Cardiopulmonary bypass in infants results in a hypermetabolic response. Energy requirements of these patients have not been well studied. We assessed energy expenditure and caloric and protein intake during the first 3 days following the Norwood procedure. Clinical investigation. Children's hospital. Seventeen infants (15 boys, age 4-92 days, median 7 days). VO2 and VCO2 were continuously measured using respiratory mass spectrometry in 17 infants for the first 72 hrs following the Norwood procedure. The respiratory quotient was determined as VCO2/VO2. Energy expenditure was calculated using the modified Weir equation. Measurements were collected at 2- to 4-hr intervals. The mean values in the first 8 hrs, hours 8-32, hours 32-56, and the last 16 hrs were used as representative values for postoperative days 0, 1, 2, and 3. Total caloric and protein intakes were recorded for each day. Energy expenditure, VO2, and VCO2 were initially high; declined rapidly during the first 8 hrs; and were maintained relatively stable in the following hours (p < .0001).

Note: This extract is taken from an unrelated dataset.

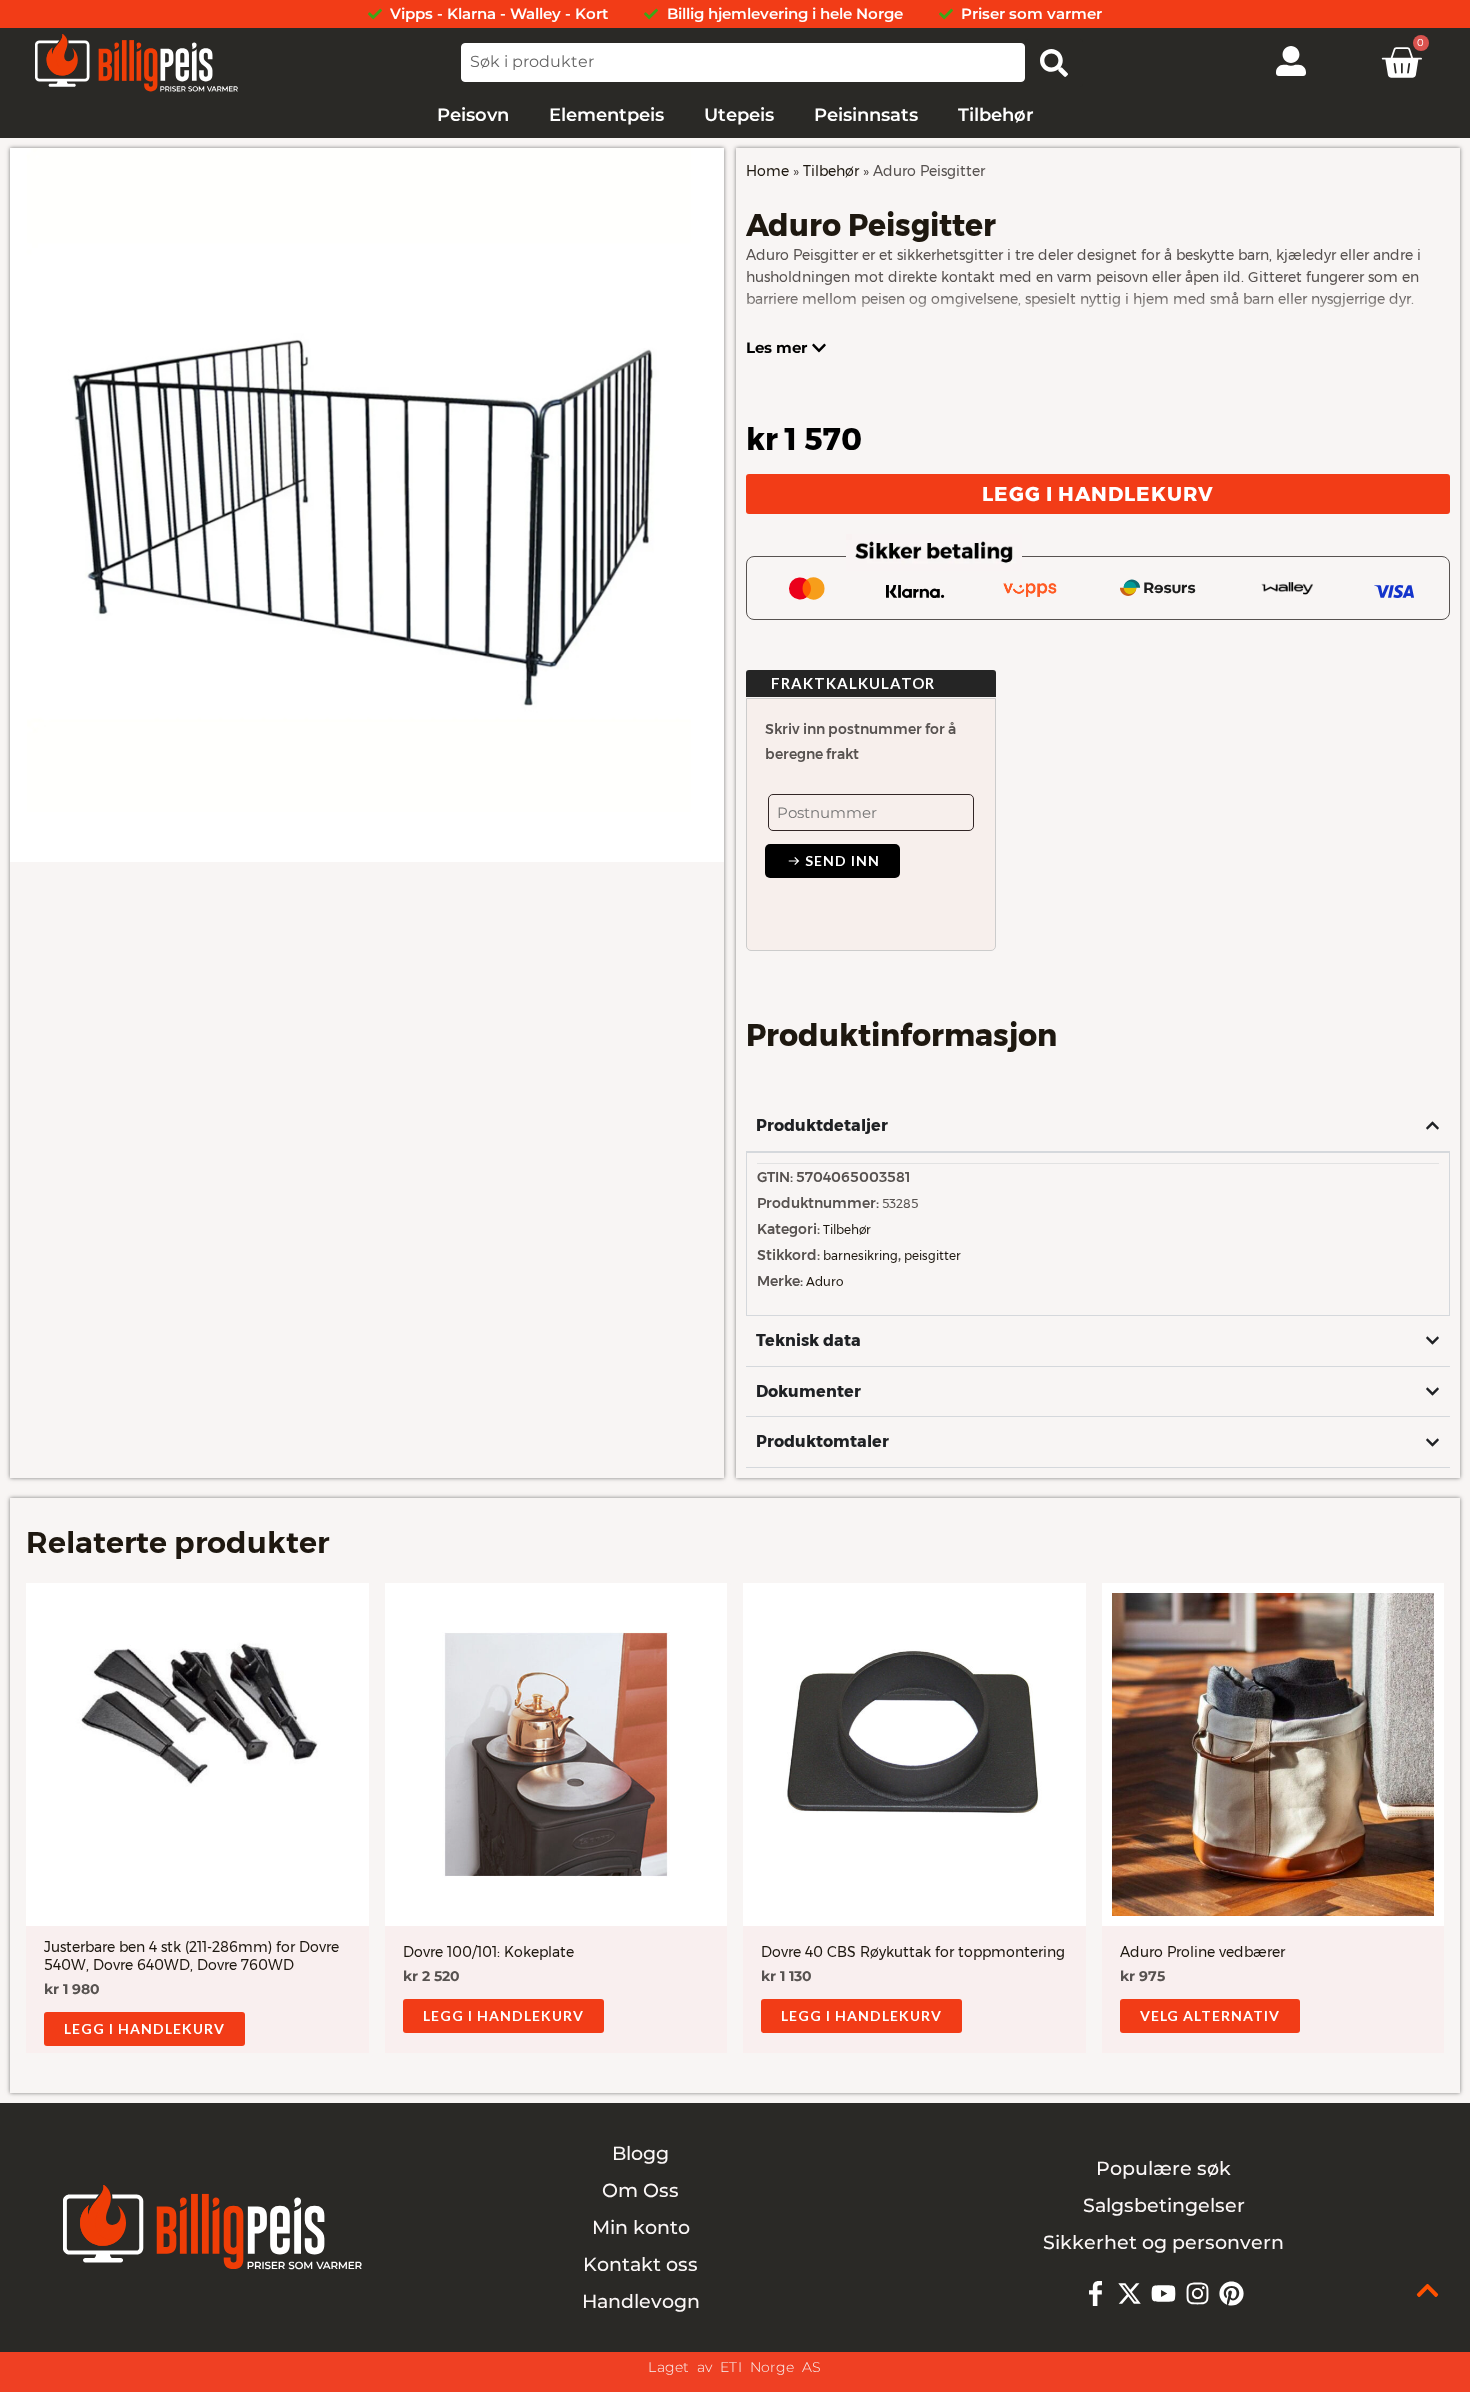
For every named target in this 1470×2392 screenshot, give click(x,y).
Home (767, 171)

Respiratory quotient showed a significant linear increase over the 72 hrs (p = .002). Energy expenditure on days 0, 1, 2, and 3 was 43 +/- 11, 39 +/- 8, 39 +/- 8, and 41 +/- 6 kcal/kg/day, respectively. Total caloric intake was 3 +/- 1, 14 +/- 5, 31 +/- 16, and 51 +/- 16 kcal/kg/day. Protein intake was 0, 0.2 +/- 0.2, 0.6 +/- 0.5, and 0.9 +/- 0.5 g/kg/day on days 0, 1, 2, and 3, respectively. Infants exhibit a hypermetabolic response immediately following the Norwood procedure. Caloric and protein intake was inadequate to meet energy expenditure during the first 2 days after surgery. Further studies are warranted to examine the effects of caloric and protein supplementation on postoperative outcomes in infants after cardiopulmonary bypass.